Entre las características que hacen sui generis el mercado de las drogas está el principio de los vasos comunicantes, según el cual, por la dinámica misma de su mercado, cuando se ejerce una determinada presión sobre un punto del mismo, el fenómeno se traslada a otra parte donde, inclusive, se manifiesta con mayor fuerza. Un claro ejemplo de esta condición, está en el comportamiento de los cultivos ilícitos. Los registros históricos de producción de coca en los Andes muestran, con claridad, cuantas veces se ha intensificado la erradicación de estos sembrados en una parte de la zona andina. Por ejemplo, en el sur de Colombia, la producción se ha desplazado hacia la región del Chapare boliviano o  del Peruano. Lo propio ha sucedido con las rutas del narcotráfico; cuando se concentra la interdicción en una zona marítima o terrestre, el mercado encuentra nuevas rutas alternativas con asombrosa eficiencia. Así sucedió cuando la fuerte interceptación marítima ejercida sobre el Caribe a finales de la década de los 90 desplazó las rutas hacia  México desde donde hoy  se están moviendo hacia Guatemala, Honduras y el Salvador, a medida que avanza la represión en el norte de la península azteca.

Un fenómeno similar sucedió cuando la fuerte represión ejercida sobre los cultivos de marihuana en México en los años 70, desplazó su producción a la Sierra Nevada de Santa Marta, en la costa Caribe colombiana. El principio se cumple también en relación con el consumo, cuando la presión ejercida sobre un determinado grupo de consumidores, definido social o geográficamente, desplaza rápidamente la demanda hacia otros lugares o drogas sucedáneas. Lo que explica el funcionamiento  de los vasos comunicantes son los elevados márgenes de utilidad del negocio, que otorgan a los comerciantes un alto nivel de flexibilidad para introducir cambios rápidos en sus políticas de producción, exportación y mercadeo, consistentes con las amenazas de que son objeto. En algunos casos los narcotraficantes pueden estar jugando a la sicosis de la interdicción para trasladar “algo más” del riesgo del negocio al precio final cuando los  mercados se ven amenazados y los consumidores tienen margen suficiente para mantener sus preferencias  (Becker & et al, 2005).

El daño social de la represión ¿cuánto cuesta?

Si los costos de mantener un bien en un mercado son superiores a las utilidades que produce su venta, la actividad productiva de dicho bien dejará de ser rentable.
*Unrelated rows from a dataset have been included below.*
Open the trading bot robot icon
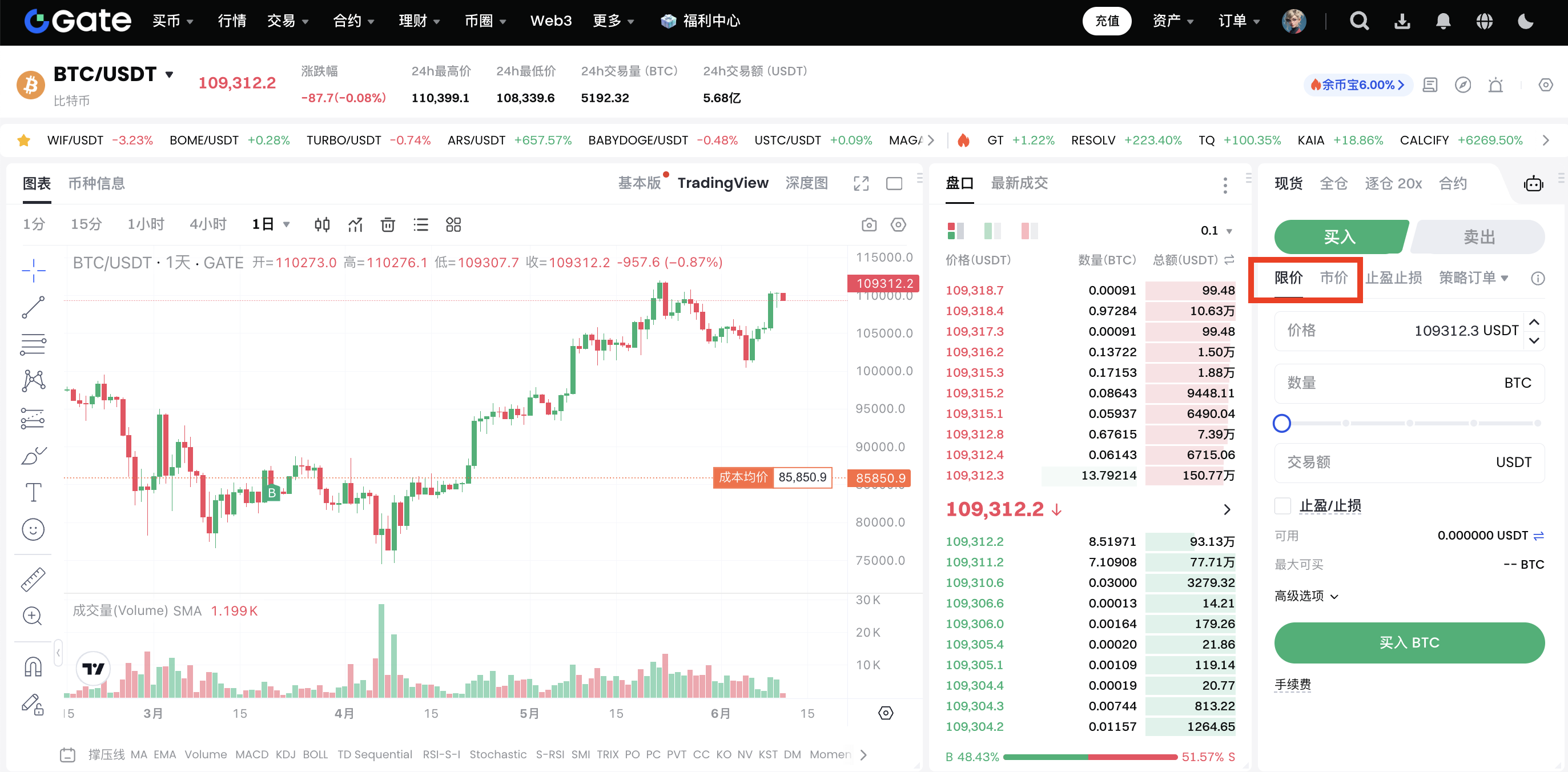1568x772 pixels. tap(1533, 183)

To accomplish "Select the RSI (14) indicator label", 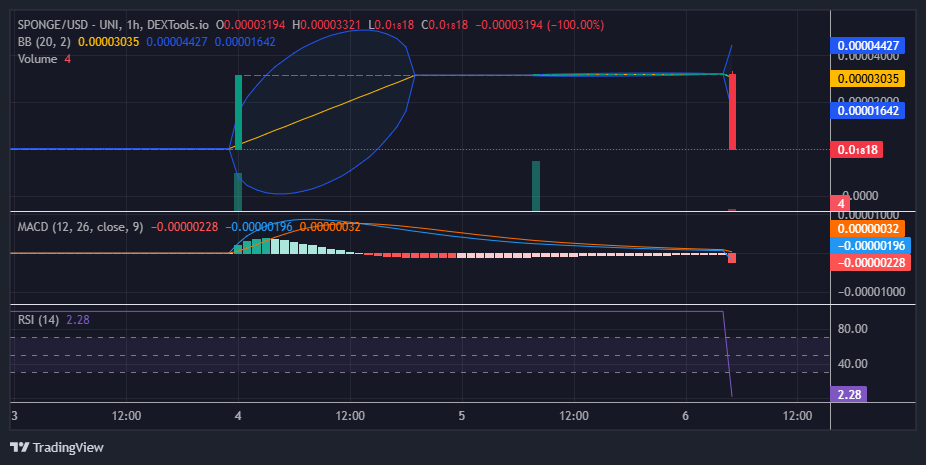I will click(x=38, y=320).
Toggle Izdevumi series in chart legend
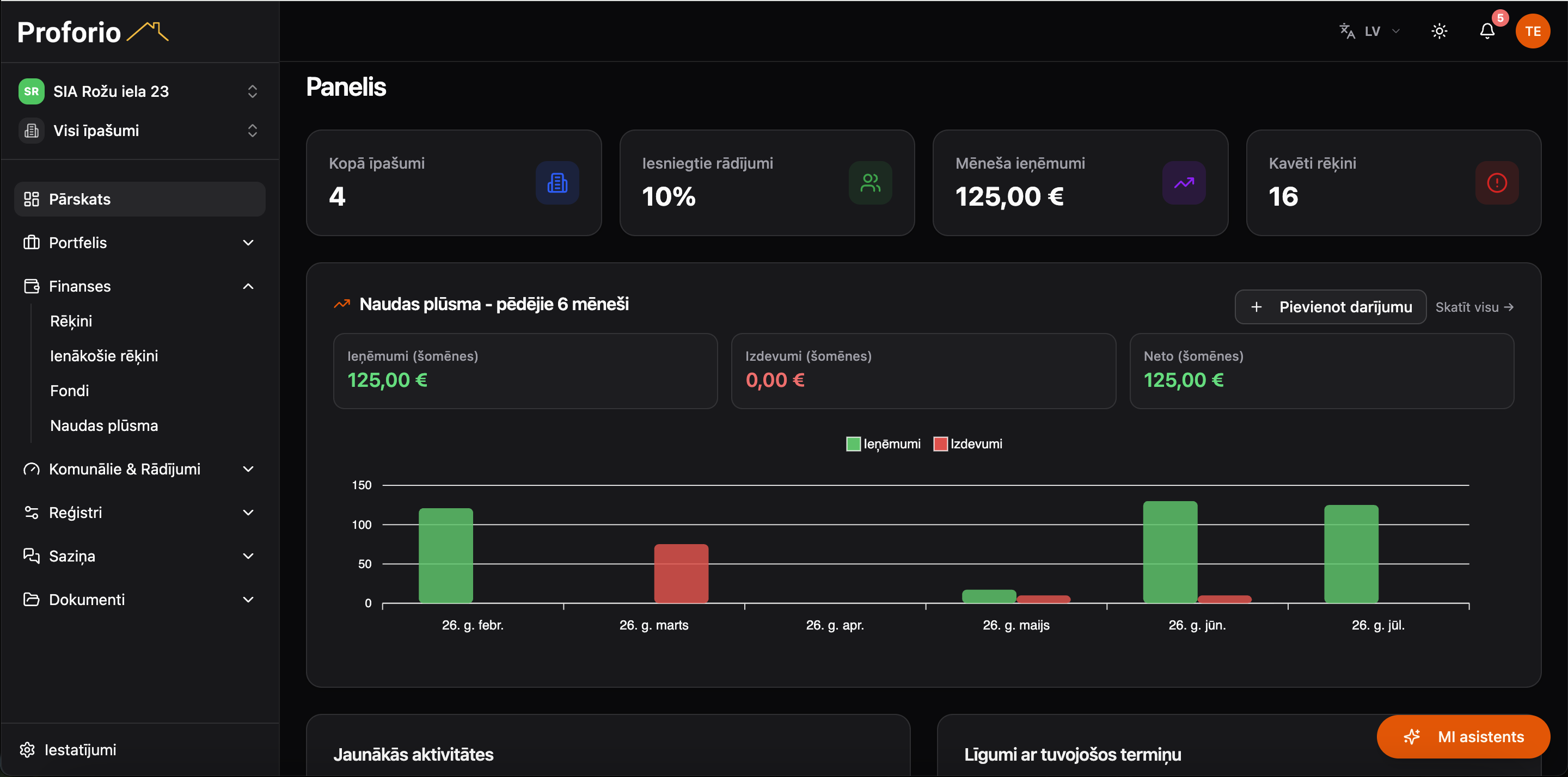Image resolution: width=1568 pixels, height=777 pixels. [968, 444]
Este fenómeno, precisamente, es el que comienza a presentarse desde hace varios años con el mercado de las drogas; el costo de su prohibición, medido por el daño que causa la política represiva – aumento de criminalidad, corrupción, congestión judicial y carcelaria, destrucción medioambiental por fumigación de cultivos lícitos- han empezado a ser mayores que los beneficios económicos y sociales conseguidos por la reducción del consumo. Entre estos costos colaterales, particularmente los que afectan a los países productores, se encuentra la violación de los derechos humanos y las garantías sociales. El belicismo surgido a raíz de la guerra contra las drogas se ha convertido en un instrumento para desconocer y violar las libertades civiles en éstos países y justificar expediciones punitivas (CEPAL, 1997). La Corte Suprema de los Estados Unidos en dos oportunidades (1990-1992)  autorizó a fuerzas de seguridad de los EEUU para efectuar allanamientos, en desarrollo de operaciones antinarcóticos, en territorios extranjeros sin mediar órdenes judiciales y omitiendo el respeto de normas contenidas en tratados de extradición bilaterales vigentes. En buena hora, la discusión internacional entre “legalización” o “prohibición” ha comenzado a girar sobre la necesidad de controlar y reducir el daño producido por el prohibicionismo, mientras se abre paso una política alternativa a la represiva. Un ejemplo bastante ilustrativo del fenómeno del daño colateral producido por las drogas, tiene que ver con el uso de jeringas usadas para la aplicación de dosis de heroína que ha disparado, en algunas partes del mundo, los niveles de la contaminación por SIDA ¿Cuál sería el mal menor en este dilema, entre el consumo de una droga o la mayor contaminación por efecto del SIDA? Se trata de escogencia económica para encontrar la política pública que consiga el menor consumo de droga, con el mínimo costo social al combatirla.

El problema del daño colateral  producido por la lucha contra las drogas es en Colombia particularmente sensible. Por cuenta de la lucha contra el narcotráfico que ha vivido el país en los últimos treinta años, que deriva en la entrada tumultuosa de capitales clandestinos, se ha revaluado el peso colombiano al punto tal de que la tasa de cambio negro ha permanecido durante muchos años por debajo de la tasa oficial;  las zonas donde se producen los cultivos ilícitos han quedado, por su parte, devastadas ambiental y socialmente por las fumigaciones aéreas, y se han producido movimientos telúricos de desplazamiento de campesinos e indígenas por todo el territorio nacional; los grupos alzados en armas han fortalecido con dineros obtenidos de actividades relacionadas con el narcotráfico su capacidad subversiva y terrorista; el Estado  ha debido aplazar inversiones sociales para financiar el combate de la producción y exportación de cocaína y heroína; se han pagado muy altos costos institucionales en materia de justicia, transparencia democrática y libertad de opinión por cuenta de esta misma lucha. La pregunta que nos hacemos muchos colombianos, todos los días, es si se justifica en términos económicos, esta inversión de varios puntos del PIB para producir en la cadena final del negocio un efecto apenas marginal en la reducción del consumo.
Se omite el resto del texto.